We demonstrate the use of PAA as an effective linker and stabilizer for the synthesis of Pt/PAA/RGO catalysts. The Pt nanoparticles are well distributed on the surface of RGO with an average diameter of 1.4 nm. As compared to Pt/RGO composites, the as-prepared Pt/PAA/RGO catalysts show a greater electroactive surface area due to their smaller size and higher dispersion of Pt nanoparticles on RGO. In addition, Pt/PAA/RGO catalysts are higher active in the electrochemical catalysis of methanol oxidation. Their peak current density is 310.6 mA·mg -1 , nearly quadrupling that at Pt/RGO catalysts. Moreover, Pt/PAA/RGO catalysts are more tolerant of CO poisoning. Their peak current ratio between the oxidation of methanol and adsorbed CO is 1.92, being higher than that of Pt/RGO catalysts (1.09). Impedance measurements indicate the formation of different reaction intermediates during the methanol oxidation process. The transition of capacitive to resistive at the lower potentials and resistive to pseudoinductive and then to inductive behaviors at high potentials have been observed at Pt/PAA/RGO catalysts.

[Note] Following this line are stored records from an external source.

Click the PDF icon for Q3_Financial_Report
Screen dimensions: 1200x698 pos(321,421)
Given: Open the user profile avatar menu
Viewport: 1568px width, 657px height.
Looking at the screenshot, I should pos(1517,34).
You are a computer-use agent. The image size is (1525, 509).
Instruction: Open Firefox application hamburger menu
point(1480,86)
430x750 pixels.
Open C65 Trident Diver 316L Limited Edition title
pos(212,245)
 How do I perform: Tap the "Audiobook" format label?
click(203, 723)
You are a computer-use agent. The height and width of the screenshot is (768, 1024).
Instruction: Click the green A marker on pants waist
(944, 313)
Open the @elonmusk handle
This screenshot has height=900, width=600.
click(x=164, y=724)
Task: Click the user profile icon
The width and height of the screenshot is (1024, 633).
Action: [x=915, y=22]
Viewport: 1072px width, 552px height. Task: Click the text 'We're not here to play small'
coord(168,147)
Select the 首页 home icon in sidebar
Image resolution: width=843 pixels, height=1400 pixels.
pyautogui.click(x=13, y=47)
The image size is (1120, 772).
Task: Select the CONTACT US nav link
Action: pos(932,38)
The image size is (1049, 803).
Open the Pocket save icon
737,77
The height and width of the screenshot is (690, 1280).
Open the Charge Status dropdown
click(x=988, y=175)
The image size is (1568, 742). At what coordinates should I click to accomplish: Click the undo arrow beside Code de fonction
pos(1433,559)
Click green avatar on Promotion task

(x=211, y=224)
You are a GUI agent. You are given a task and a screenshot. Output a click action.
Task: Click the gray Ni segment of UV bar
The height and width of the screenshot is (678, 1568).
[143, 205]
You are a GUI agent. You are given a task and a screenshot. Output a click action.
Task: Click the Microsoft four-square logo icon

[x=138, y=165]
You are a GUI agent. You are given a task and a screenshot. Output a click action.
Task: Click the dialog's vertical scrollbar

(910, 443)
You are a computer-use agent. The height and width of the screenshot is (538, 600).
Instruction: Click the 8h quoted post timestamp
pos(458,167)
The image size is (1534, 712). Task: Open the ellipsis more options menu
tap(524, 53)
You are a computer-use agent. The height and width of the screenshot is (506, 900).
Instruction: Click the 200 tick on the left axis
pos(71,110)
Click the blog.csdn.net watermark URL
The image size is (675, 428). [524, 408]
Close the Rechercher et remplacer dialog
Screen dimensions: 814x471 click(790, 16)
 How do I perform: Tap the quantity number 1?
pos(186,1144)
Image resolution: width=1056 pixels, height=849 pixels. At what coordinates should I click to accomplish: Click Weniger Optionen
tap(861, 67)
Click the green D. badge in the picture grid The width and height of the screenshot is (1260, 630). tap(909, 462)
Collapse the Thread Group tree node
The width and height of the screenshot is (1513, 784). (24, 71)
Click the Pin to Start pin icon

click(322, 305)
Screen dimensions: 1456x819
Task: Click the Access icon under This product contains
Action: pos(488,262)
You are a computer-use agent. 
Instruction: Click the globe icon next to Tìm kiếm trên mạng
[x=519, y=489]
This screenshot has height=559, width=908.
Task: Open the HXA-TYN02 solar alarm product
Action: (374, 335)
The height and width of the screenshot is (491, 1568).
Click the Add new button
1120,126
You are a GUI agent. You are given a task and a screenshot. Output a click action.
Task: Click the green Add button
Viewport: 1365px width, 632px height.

The electron transfer kinetics for the oxidation of methanol is fast at the potential of 0.4 with a characteristic of a pseudoinductive behavior, being different from a capacitive and resistive curve presented at Pt/RGO catalysts. In this potential, Pt/PAA/RGO catalysts favor the formation of the adsorbed hydroxyl species, which is available to the removal of CO species. Thus, the size and dispersion of Pt nanoparticles on the surface of RGO control the electrocatalytic performance of Pt catalysts and the molecular pathway of methanol oxidation at the surface of Pt catalysts.